Inflation may be continuing to cool but there’s also a chill running through the American consumer, the latest report from the Commerce Department shows.
The Federal Reserve’s preferred inflation gauge eased further in March, a sign that the central bank’s massive rate-hike campaign is taking hold.
The Personal Consumption Expenditures price index rose 4.2% for the 12 months ended in March, down from an upwardly revised 5.1% in February.
The closely watched core PCE index — where the more volatile components of food and energy are excluded — trended down as well, but only ever so slightly: The Fed’s go-to gauge was up 4.6% for the year, a slight easing from the 4.7% growth rate notched in February.
On a monthly basis, the headline and core indexes grew 0.1% and 0.3%, respectively. In the month prior, both headline and core PCE indexes ticked up 0.3%.
The PCE indexes are part of the Personal Income and Outlays report, which provides a more comprehensive look at shifts in prices, including how consumers respond to them, as well as how much consumers are spending, bringing in and saving.
And after a January surge, consumer spending growth has trailed off considerably.
Spending was flat in March, the report showed.
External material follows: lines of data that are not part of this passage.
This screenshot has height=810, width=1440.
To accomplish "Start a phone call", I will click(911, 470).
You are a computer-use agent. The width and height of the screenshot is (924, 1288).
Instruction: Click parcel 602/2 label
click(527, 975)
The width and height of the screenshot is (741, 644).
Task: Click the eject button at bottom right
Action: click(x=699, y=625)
While that beat expectations for a slight month-on-month decline of 0.1%, spending patterns for the month indicated that narrative of the “robust and resilient” consumer doesn’t stack up any more, said Tim Quinlan, senior economist at Wells Fargo.
Inflation-adjusted consumer spending has fallen for four of the past five months, he said.
“This is a consumer that’s retrenching,” Quinlan told CNN. “This is not a consumer with a devil-may-care attitude that just can’t be stopped and can spend through anything.”
The largest increases in consumer expenditures during March were for housing expenses and health care, according to the report. Aside from higher spending at restaurants and other service businesses, consumers cut back in pretty much every other area.
“Almost all of the growth is in services outlays, and the only fun services outlay in there is food services and accommodations,” he said. “And you can hardly blame people for wanting a break, given the higher costs of everything elsewhere.”
Persistently high inflation, labor market uncertainty dragging down sentiment
Consumer sentiment has been weighed down by the continued stretch of high prices.
Separately on Thursday, the University of Michigan released its final consumer sentiment report for April. The survey results showed that sentiment held steady at the preliminary reading of 63.5.
“The mild recovery in consumer sentiment we saw last fall and winter appears to have stalled. Consumers are bracing for the labor market to weaken,” Joanne Hsu, director of the university’s Surveys of Consumers, said in a statement on Friday.
“Sustained, meaningful improvements in economic conditions — which will have to come from cooling inflation, given how little room there is for labor markets to strengthen — will be required for their sentiment to rise again,” she added.
Still some gas in the tank
Although spending has softened, the Commerce Department report doesn’t appear to show that a more alarming deterioration is occurring, said Bernard Yaros, economist at Moody’s Analytics.
Personal income grew in March by 0.3% and the personal saving rate increased to 5.1%, the highest since December 2021.
Real disposable income grew again in March, marking nine consecutive months of gains, Yaros noted.
“That suggests that the consumer still has the wherewithal to spend,” he said.
Separately, a report published Friday by the Bureau of Labor Statistics showed a 1.2% uptick in workers’ wages and benefits during the first quarter.